Cinergy attacked the policy's determination that "geographic market areas" should be based on how utilities and transmission operators share common generation control schemes, called "control areas." Under this interpretation, the three Northeast RTOs and the California Independent System Operator, as well as the Electric Reliability Council of Texas, all fall into that category.

The nascent Midwest ISO, however, has multiple control areas under its sprawling jurisdiction so the individual control areas in that region would be considered separately for purposes of market power determination.

"Control areas have little, if any, nexus to properly defined geographic markets under established economic principles," Cinergy, a member of MISO, states in its petition. "This approach to market definition is particularly inappropriate in MISO."

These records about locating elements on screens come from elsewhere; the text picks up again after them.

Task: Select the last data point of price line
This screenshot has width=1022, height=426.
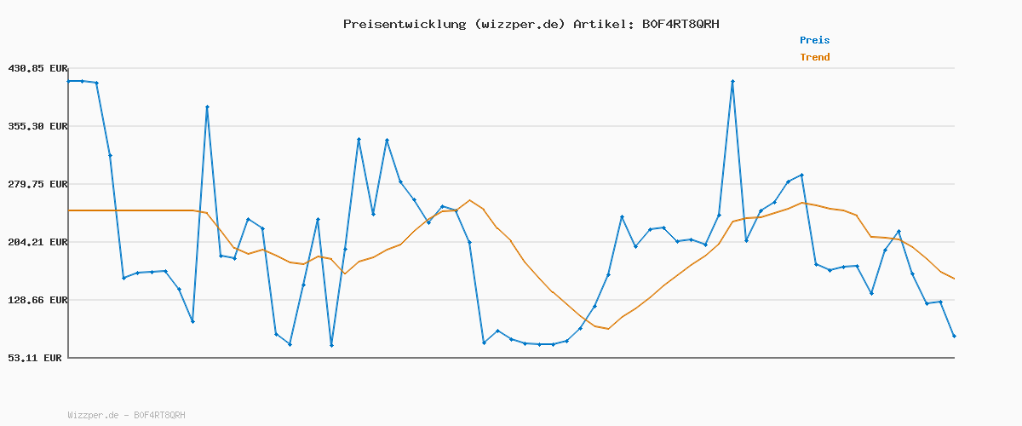Action: coord(954,336)
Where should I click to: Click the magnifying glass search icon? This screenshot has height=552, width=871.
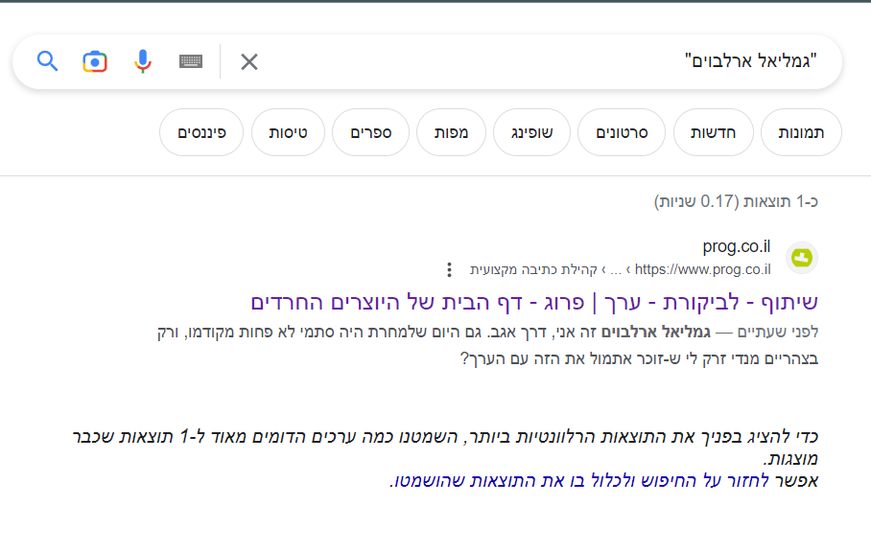[x=47, y=60]
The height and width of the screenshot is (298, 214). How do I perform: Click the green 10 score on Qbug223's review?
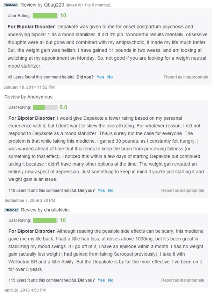(63, 16)
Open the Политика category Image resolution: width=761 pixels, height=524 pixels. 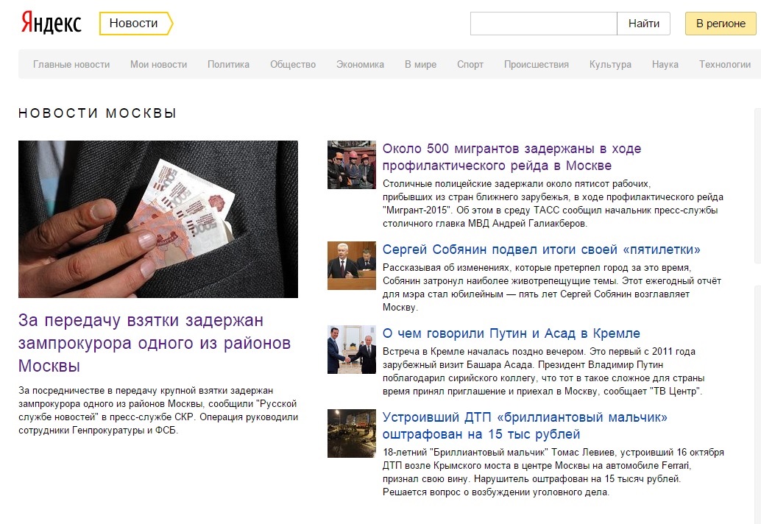229,64
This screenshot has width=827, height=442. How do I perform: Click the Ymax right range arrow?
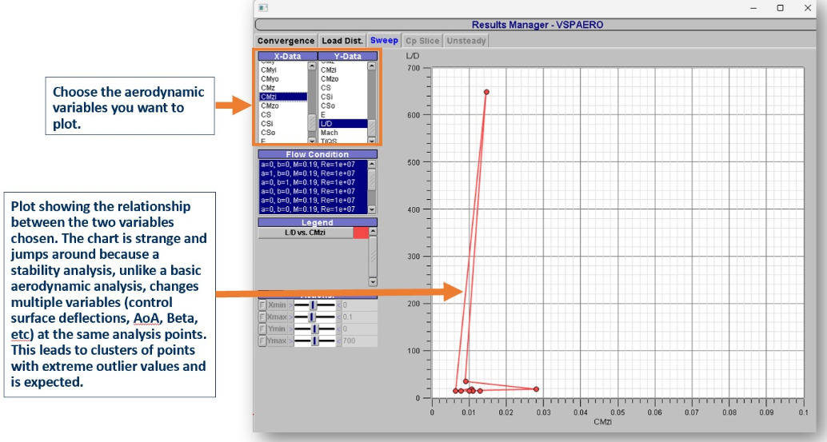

The other side EPSA, the merchant power association, also says the new screens are inaccurate, but for the opposite reason: They understate both generation concentration and the size of the wholesale market, and suggests they be revised "to reflect the reality that wholesale and retail supply and wholesale and retail demand are fungible and cannot be easily separated."

Furthermore, EPSA pointed to one of the major differences between the new interim policy and the SMA: how to deal with utilities in regional transmission organizations (RTOs) or independent transmission system operators (ISOs).

The SMA approach gave an automatic pass to utilities in FERC-approved RTOs, which are presumed to operate open and fair markets, whereas the new policy requires all applicants to obtain federal authority to charge market rates. The move was aimed at satisfying some state regulators, governors and utility executives who charged SMA was a stalking horse for forcing reluctant companies into RTOs, but also recognized that RTOs are in different stages of development, with some operating less-sophisticated markets that continue to be vulnerable to instances of market power.

"The commission should not penalize market participants who are in RTOs," EPSA said. "A company is now being penalized for RTO/ISO participation by being required to submit a full generation market power analysis even when it is subject to extensive market monitoring and mitigation within an RTO. In addition, the commission should require that RTOs with organized markets and commission-approved mitigation perform screen analyses of their markets on an annual basis and not look at those markets on an applicant-by-applicant basis."